Deforestation in Taiwan is the changes on the forested area in the island due to agriculture, urban expansion and other economy factors. In 1904–2015, Taiwan has a net annual forest area change rate of 34 km^{2}.

==History==
The major changes in forest area of Taiwan are divided into several periods.

===First period===
The earliest documented period was the first period in 1904–1950, roughly coincided with the later stage of Japanese rule in Taiwan. In 1926, 64% of Taiwan's land was covered in forest. However, many new agricultural land were created in western lowland of Taiwan.

===Second period===
The second period which in 1956–1993, which coincided with the early era of Kuomintang government, saw a sharp increase in built-up area where it consumed forest areas around major big cities and towns.
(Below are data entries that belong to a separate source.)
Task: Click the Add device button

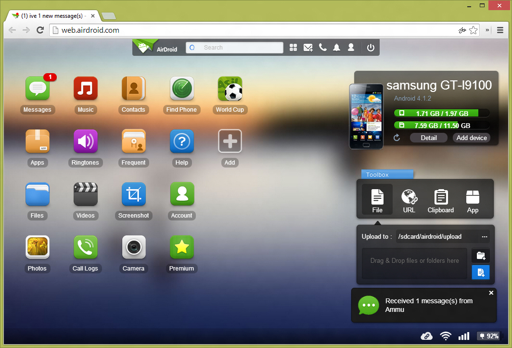Action: coord(471,138)
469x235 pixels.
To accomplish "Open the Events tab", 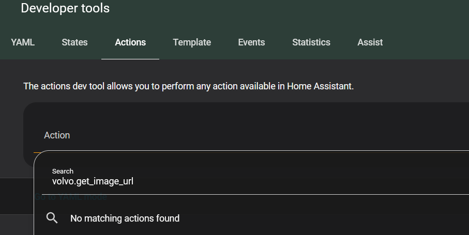I will (x=251, y=42).
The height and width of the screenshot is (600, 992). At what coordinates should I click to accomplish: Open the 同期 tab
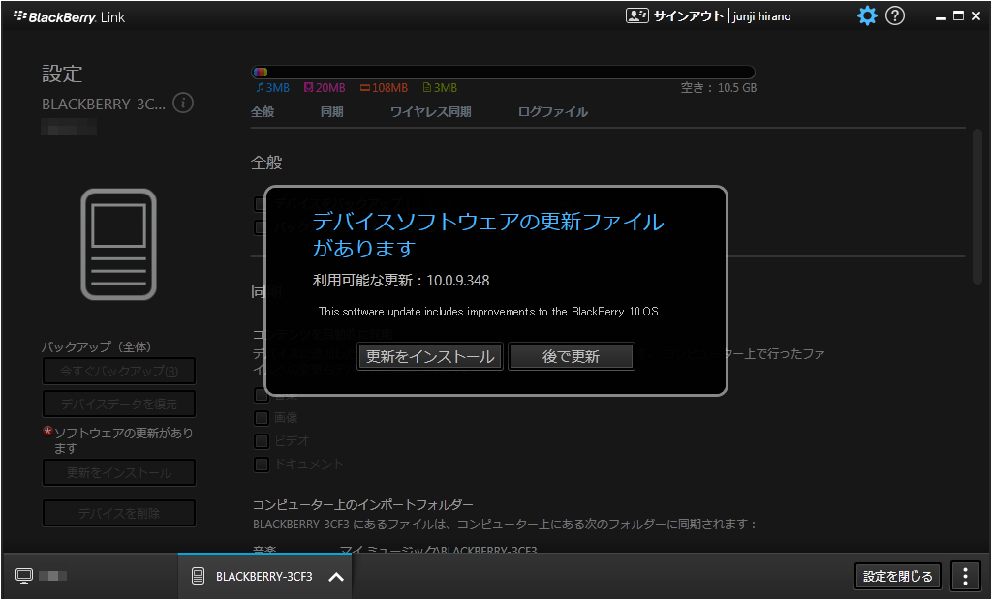331,112
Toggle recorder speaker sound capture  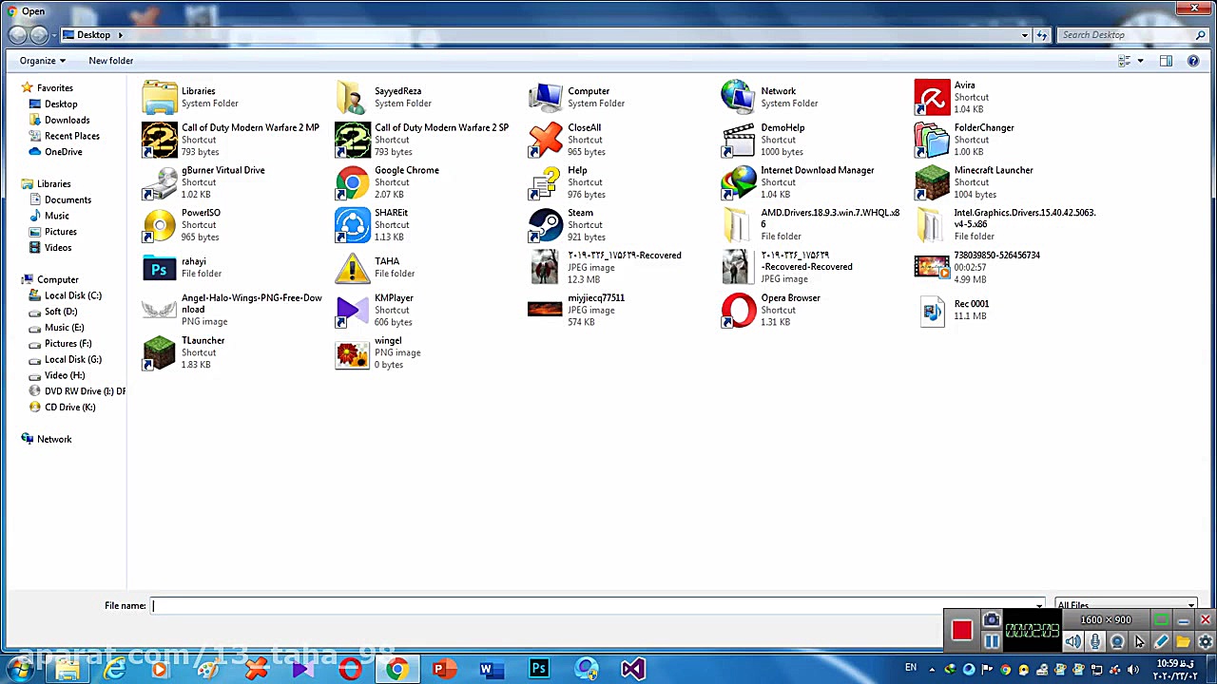click(1073, 642)
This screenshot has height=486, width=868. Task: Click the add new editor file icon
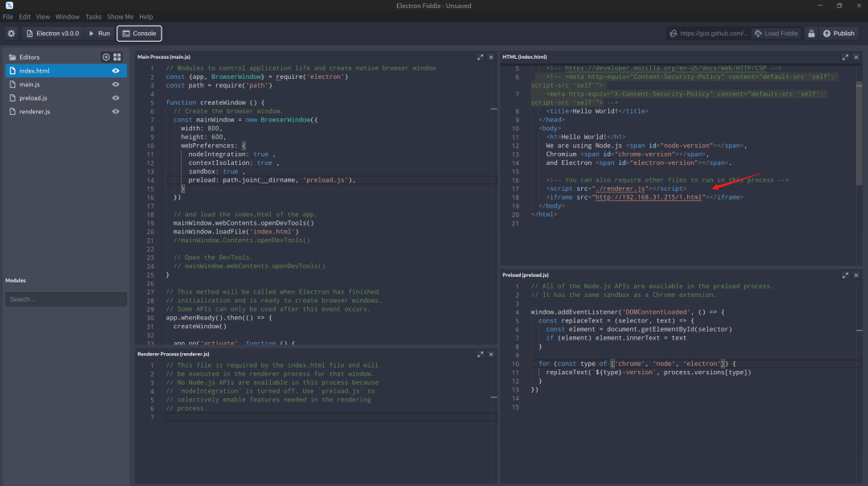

In 1989, the government issued a ban on the logging of primeval forests.

===Third period===
The third period in 1995–2015, saw major afforestation made and forested land reached its peak at 67% in 2010. Most of the afforestation were made on former agricultural land. Since 2008, companies, individuals and government bodies have jointly planted more than 230 km^{2} of trees. Following this period the primary challenge facing forests in Taiwan is illegal logging. Illegal logging dropped 80% from 2015 to 2025; the Forestry and Nature Conservation Agency primarily credits this to efforts made in the involvement of tribes in legal and sustainable forest based economic activities.